To me that's what's most disturbing, and it's part of a much larger problem in our societal discourse: the way vested interests can spend tens of millions to influence political campaigns and try to buy our democracy.
So what solutions do you hope to see?
Perhaps it would be malpractice on my part not to stress the importance of voting. We have to hold our policy makers accountable for representing our interests -- and those of our children and our grandchildren, with respect to the type of planet we leave behind for them -- rather than the narrow interest of certain corporate lobbies, like the fossil fuel industry lobby, who don't want to see anything done about this problem.
The only way to ensure that we have that good-faith debate in our politics about what to do about this problem is to make sure that we elect politicians of good faith. There's nothing more important a person can do right now than expressing his or her views at the voting booth. Obviously, citizens can do more than that: They can write letters to the editor, they can try to influence public opinion by expressing their views to others. But right now, the most important thing people can do is to vote in this election.

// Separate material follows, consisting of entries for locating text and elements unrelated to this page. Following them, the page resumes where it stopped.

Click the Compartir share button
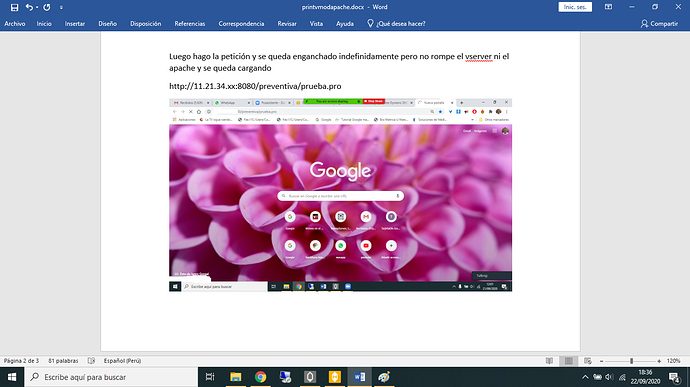Screen dimensions: 690x387 pyautogui.click(x=659, y=24)
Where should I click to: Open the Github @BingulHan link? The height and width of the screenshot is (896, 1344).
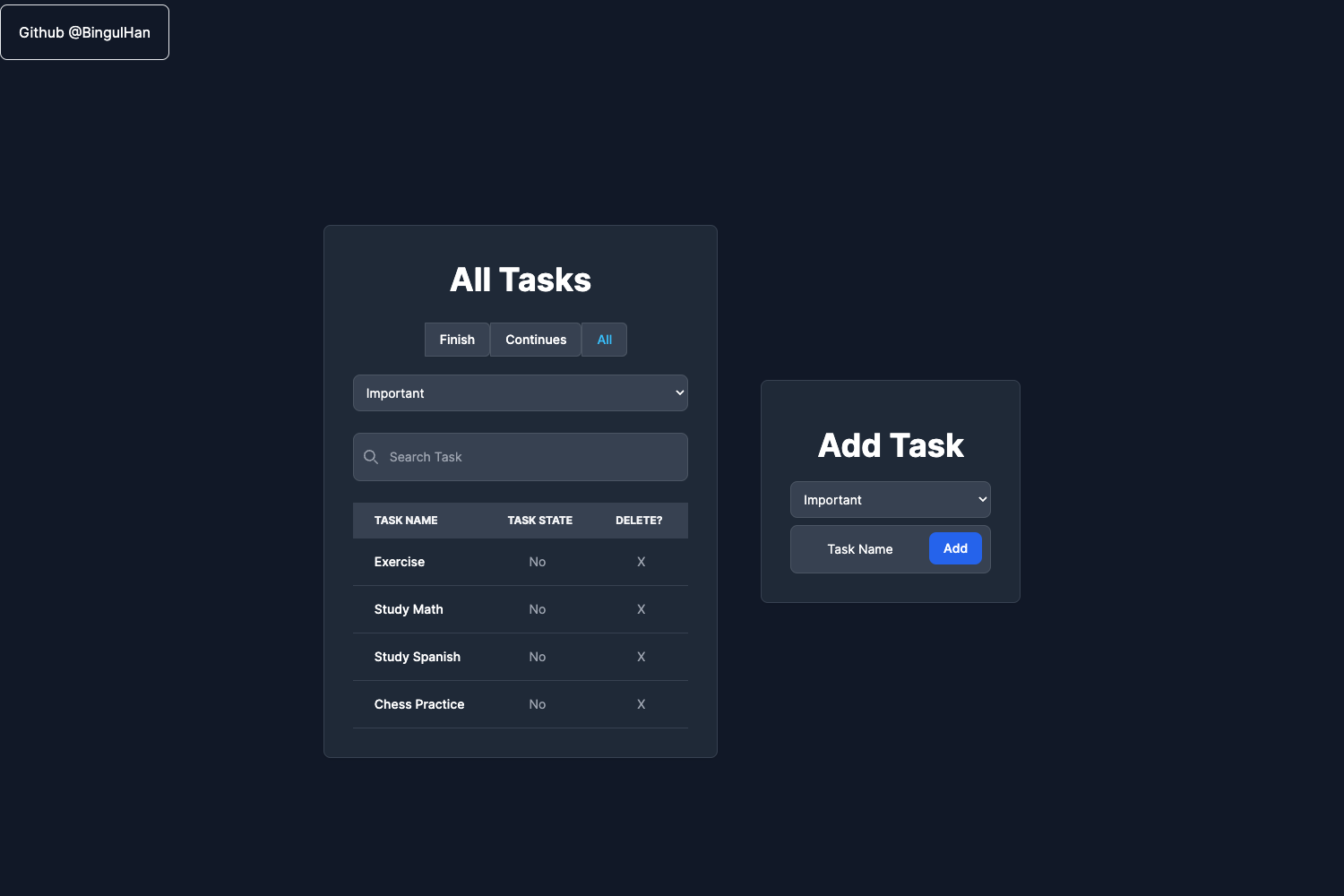click(84, 31)
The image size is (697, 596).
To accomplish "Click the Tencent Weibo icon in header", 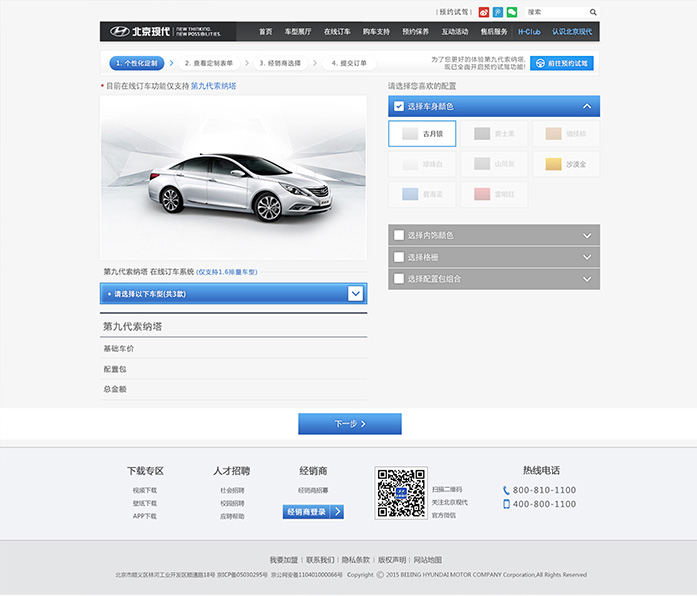I will tap(498, 12).
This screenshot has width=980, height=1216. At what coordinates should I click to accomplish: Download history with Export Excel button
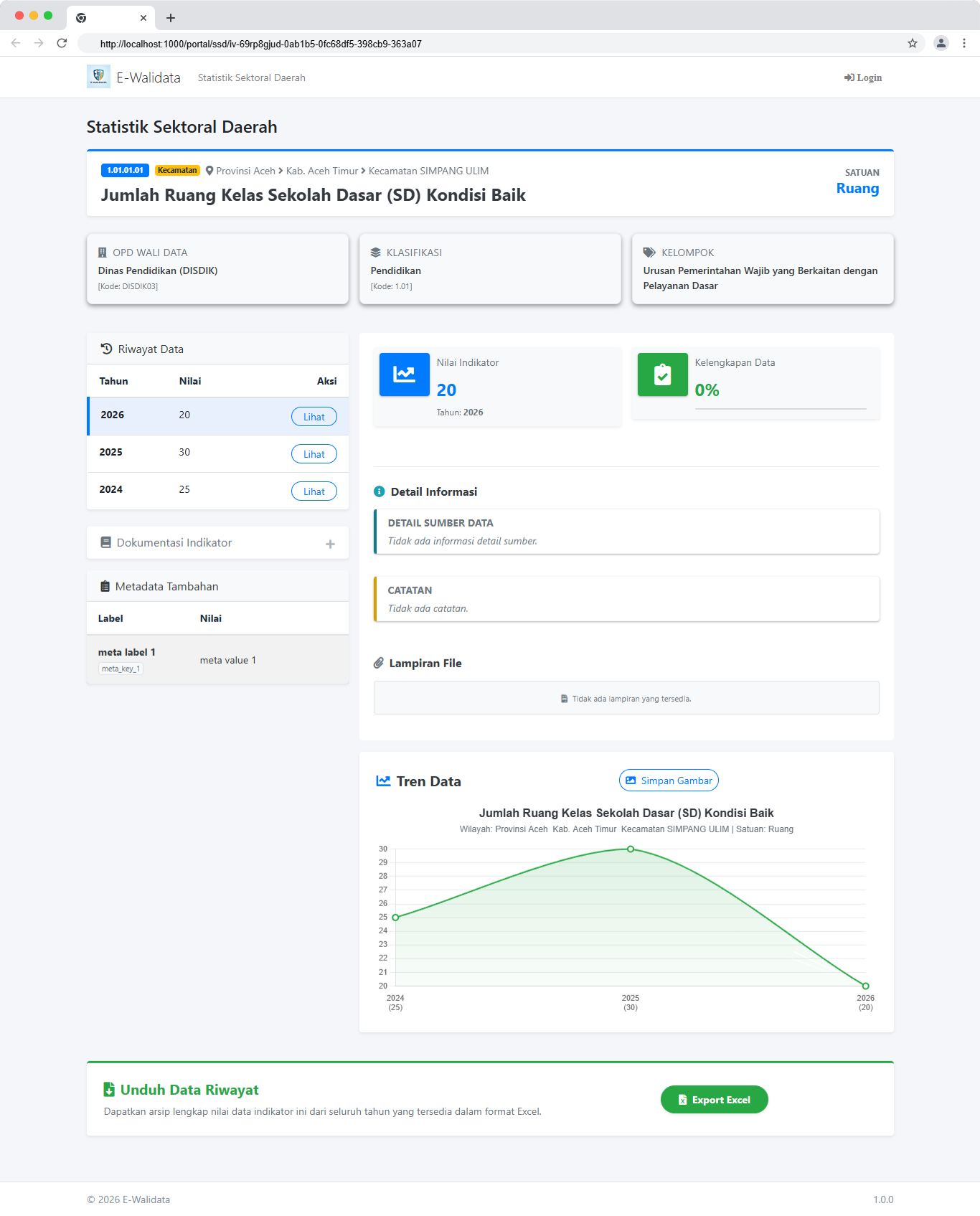[714, 1100]
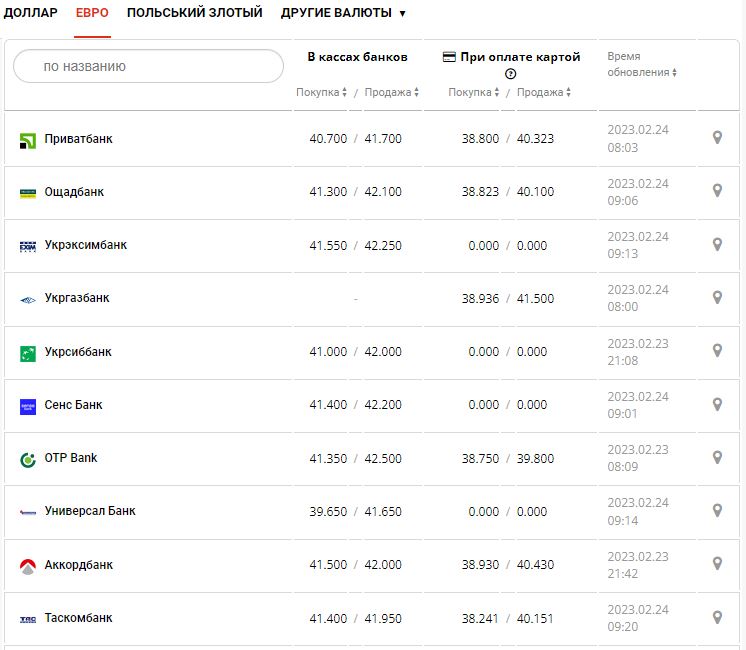Switch to the ДОЛЛАР tab
This screenshot has width=746, height=650.
coord(31,13)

The way to combat the politicization of science is ... more politicization?
It's not by our own choosing--that's a very important distinction. But when you find yourself in a street fight, you have to defend yourself, you have to fight back. That's why I think you see austere institutions like the journal Nature, the American Association for the Advancement of Science, hundreds of members of the National Academy of Sciences--all of these very conservative institutions have come out with very powerful statements in recent years blasting those who are engaged in dishonest efforts to smear scientists and to try to advance anti-scientific causes through attacks against mainstream science.
The fact is that even some of the most conservative institutions within the scientific community have come out and said, "Enough is enough. This just isn't acceptable. It's not okay to use political tactics in a cynical effort to discredit science that might be inconvenient to powerful vested interests like the fossil fuel industry." The fact that such prominent and conservative scientific institutions have come out with statements to that effect speaks volumes. I think, in part, it's responsible for the fact that you now see a lot more climate scientists speaking out and defending the science against attack.